Diagnosing Bronchitis in Cats

Source: PetWave, Updated on December 22, 2015
Bronchitis

Initial Evaluation

Bronchitis in cats can be caused by a number of different things. As a result, diagnosing this disorder may require a number of different tests to determine what the actual cause of the condition is. A veterinarian presented with a cat that is coughing, lethargic and off its feed will get a thorough history from the cat’s owner, including about when the symptoms started and exactly what the cat has been doing that is different from its normal behavior. The vet will perform a comprehensive physical examination of the kitty. The initial evaluation typically will also include drawing blood and taking urine samples for routine testing (these tests include a complete blood count [CBC], serum biochemistry profile [chem panel] and urinalysis). Blood and urine tests can help identify underlying medical conditions such as feline leukemia or feline immunodeficiency virus, which could adversely affect the cat’s immune system and predispose it to bronchial infection. However, the results of these tests in cats with bronchitis are usually unremarkable. The veterinarian may also recommend taking fecal and/or blood samples to test for evidence of internal parasites, such as heartworms and/or lungworms, which might be the cause of the cat’s cough.

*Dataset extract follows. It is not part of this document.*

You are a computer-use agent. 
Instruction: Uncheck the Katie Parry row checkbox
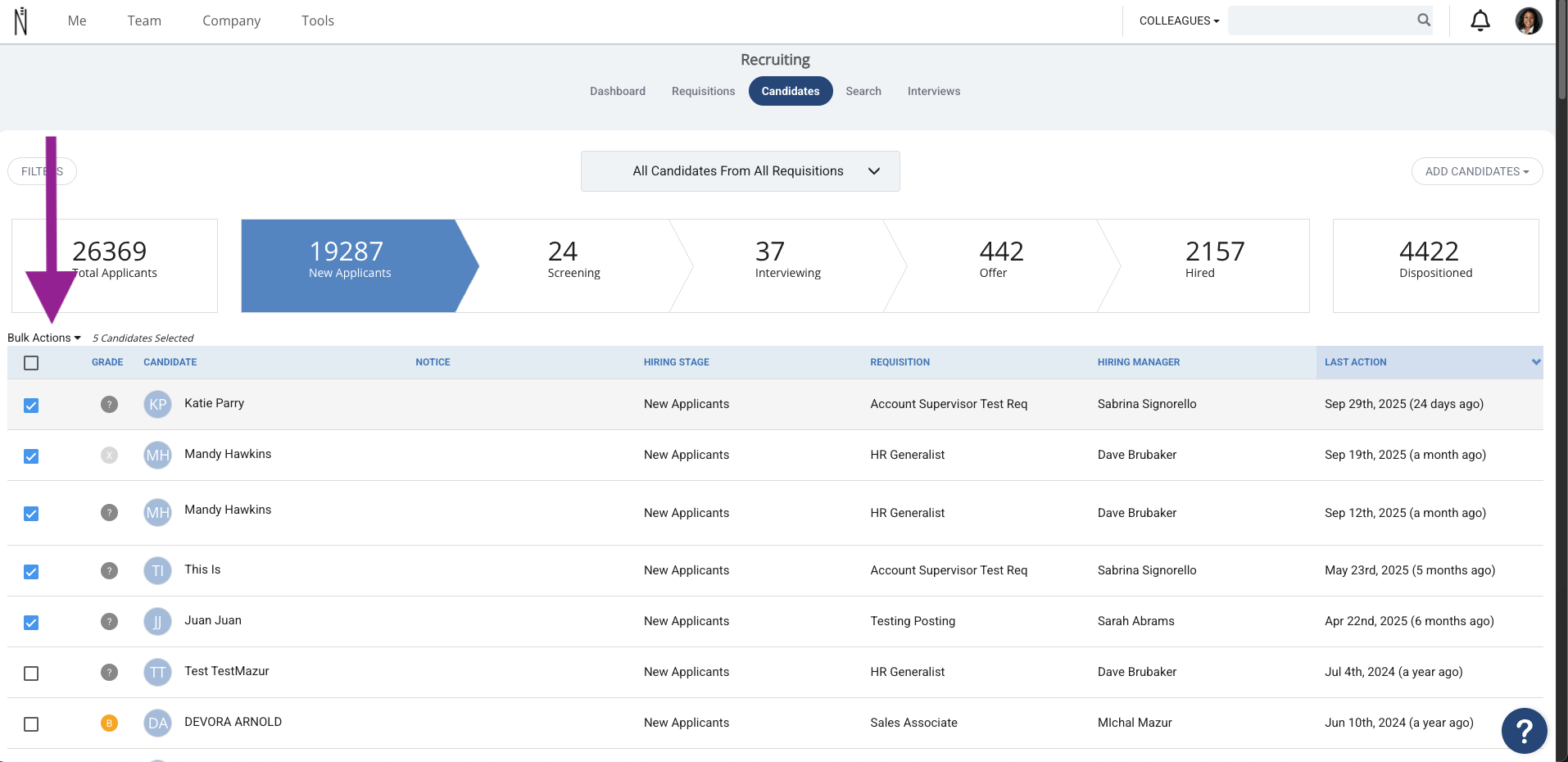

Heartworm tests are normally performed in areas where heartworm is pervasive (endemic areas), especially if the cat is both coughing and vomiting. While feline lungworms are rare in the United States, some veterinarians may still want to test for this parasite.

Diagnostic Procedures

The veterinary physical examination and history are essential in establishing a presumptive diagnosis of bronchial disease in cats. The remaining diagnostic procedures will be focused on trying to find the underlying reason for the cat’s upper airway irritation. Thoracic radiographs (chest X-rays) are usually the first advanced diagnostic tool to evaluate a coughing cat. Cats with bronchitis will have bronchial thickening and other tell-tale signs that will alert the medical team to consider bronchitis as a cause of its symptoms. An echocardiogram can be performed to rule out heart disease as a cause of the cat’s cough. Sampling of the cat’s airway secretions can help to establish the nature and extent of inflammation and/or infection. The samples must be taken from the lower airways and must be done under sedation or general anesthesia. The samples can be taken through several different procedures, including transtracheal wash and bronchoalveolar lavage. Bronchoscopy is the preferred test for evaluating an animal’s airways. This involves inserting a small tube with a camera on its end down through the trachea. It allows the veterinarian to actually see the lining of the airways, and also lets her take samples. Your veterinarian can explain each of these procedures to you in greater detail. Arterial blood gas measurements can be taken to assess the amount of oxygen circulating in the cat’s blood stream if severe respiratory distress is present, although this is uncommon.